The Guardian reports that
Saatchi has teamed up with an auction house to provide free admissions.
Steven Holl's new Nelson-Atkins Museum expansion has people raving, be it from
Paul
Goldberger to
Tyler
Green. I keep thinking somehow that the failure of the
Bellvue
Art Museum in Seattle cost Steven Holl
the
MoMA gig and we all lost out with a rather conservative museum. Hell, even
the new
Seattle
Art Museum (which is basically a lil MoMA) seemed to be created in the shadow
of BAM's sad sad failure. The very best living museum architects are (in no
particular order):
Herzog
& de Meuron, Tadao Ando and Renzo Piano because they all seem to be
able to create iconic architecture that is also ideal for viewing art (Koolhaas,
Libeskind and Gehry are way more idiomatic). Is Holl about to crack into the
top tier by being both fresh and subtle?
PORT pals
Ultra PDX
do what we don't do here, focus on PORT staff outside of art making or relevant
art opinions. Their
latest
Ultra Q focuses on PORT business manager Jenene Nagy. In the past they've
asked
some
blond PORT people
a
few questions as well.
Also,
I Dont Know (an
excellent site I just became aware of) found what I had to say about Bryan Shellinger
useful
for discussing Tomma Abts. I definitely had her in mind as well but I had to draw the
line somewhere in that
orgy
of abstract painter namedropping. Always exciting when there is a little
intellectual feedback, thanks. Oh yes and "escdotdot" I agree, in
most cases riding a fence just means the artist is hedging but in my Schellinger
review I was indicating that those additional complications actually worked
in this case.
My point was also that abstraction today seems to be fond of impurities that
would have been heresy years ago (unless you count Pollock's cigarette butts
etc). Maybe there was always an impure element in abstraction that just never
gets talked about because the old postmodern discourse was too busy trying to
paint modernism as some narrow, often greenbergian march towards progress, refinementand
the future (one with no room orthe detritus of the present). Facts are both
cubism and abstract expressionism were headily involved with collage as was
Paul Klee (among others). Maybe it was all because Rauschenberg's combines were so much more
overt about the use of collage that it was seen as the postmodern mashup.
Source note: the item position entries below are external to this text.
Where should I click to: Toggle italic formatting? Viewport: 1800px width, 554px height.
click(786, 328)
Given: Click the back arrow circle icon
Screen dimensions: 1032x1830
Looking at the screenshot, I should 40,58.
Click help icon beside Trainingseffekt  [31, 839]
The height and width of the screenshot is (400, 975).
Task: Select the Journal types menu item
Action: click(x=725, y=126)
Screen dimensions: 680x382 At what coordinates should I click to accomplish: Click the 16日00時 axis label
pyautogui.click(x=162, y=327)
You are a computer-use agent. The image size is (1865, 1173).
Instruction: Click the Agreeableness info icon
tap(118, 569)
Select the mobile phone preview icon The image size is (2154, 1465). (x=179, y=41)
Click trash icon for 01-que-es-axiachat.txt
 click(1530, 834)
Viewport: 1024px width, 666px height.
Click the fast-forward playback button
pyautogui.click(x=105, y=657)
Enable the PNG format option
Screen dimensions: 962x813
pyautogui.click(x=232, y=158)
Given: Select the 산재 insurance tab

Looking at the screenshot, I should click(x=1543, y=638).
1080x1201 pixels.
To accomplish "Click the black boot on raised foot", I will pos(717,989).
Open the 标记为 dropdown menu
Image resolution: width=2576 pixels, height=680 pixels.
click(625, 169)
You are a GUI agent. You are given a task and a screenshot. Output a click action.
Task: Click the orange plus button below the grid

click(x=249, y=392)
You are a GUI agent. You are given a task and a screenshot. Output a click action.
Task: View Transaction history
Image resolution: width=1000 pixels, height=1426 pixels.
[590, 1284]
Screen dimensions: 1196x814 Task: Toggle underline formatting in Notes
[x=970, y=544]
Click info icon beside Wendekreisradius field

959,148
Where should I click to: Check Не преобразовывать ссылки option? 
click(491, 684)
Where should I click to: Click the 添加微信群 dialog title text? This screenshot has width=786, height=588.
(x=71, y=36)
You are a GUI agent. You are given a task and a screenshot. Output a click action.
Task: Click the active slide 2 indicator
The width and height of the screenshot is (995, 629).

But I digress... of course you really would have to had to experience Schellinger's
show first hand to tell if it worked. There was something about kicking the
candy around the room just made the show even more coherent. Now it is all clean
again, but it is still a complicated/good show.
thanks, Jeff, for your kind words about my site. Some (non-art) friends were having difficulty keeping up with the arguments, so I've tried to summarise them in a new post. I kind of got carried away with my own particular interests at the end, but there you go!
From the postings on this site Portland sounds like a very vibrant place for art, I hope one day to be able to visit.
Yeah, the discussion of abstract painting often goes down some serious rabbit holes. I think that is on of the strengths of painting, it has all this baggage (history) it has accumulated over the years.
Sure it is confusing to most laymen when paintings get unpacked but I just tell my non-art freinds its like a sausage... you dont have to know the history to enjoy it, but it does help determine the quality of what you are about to consume.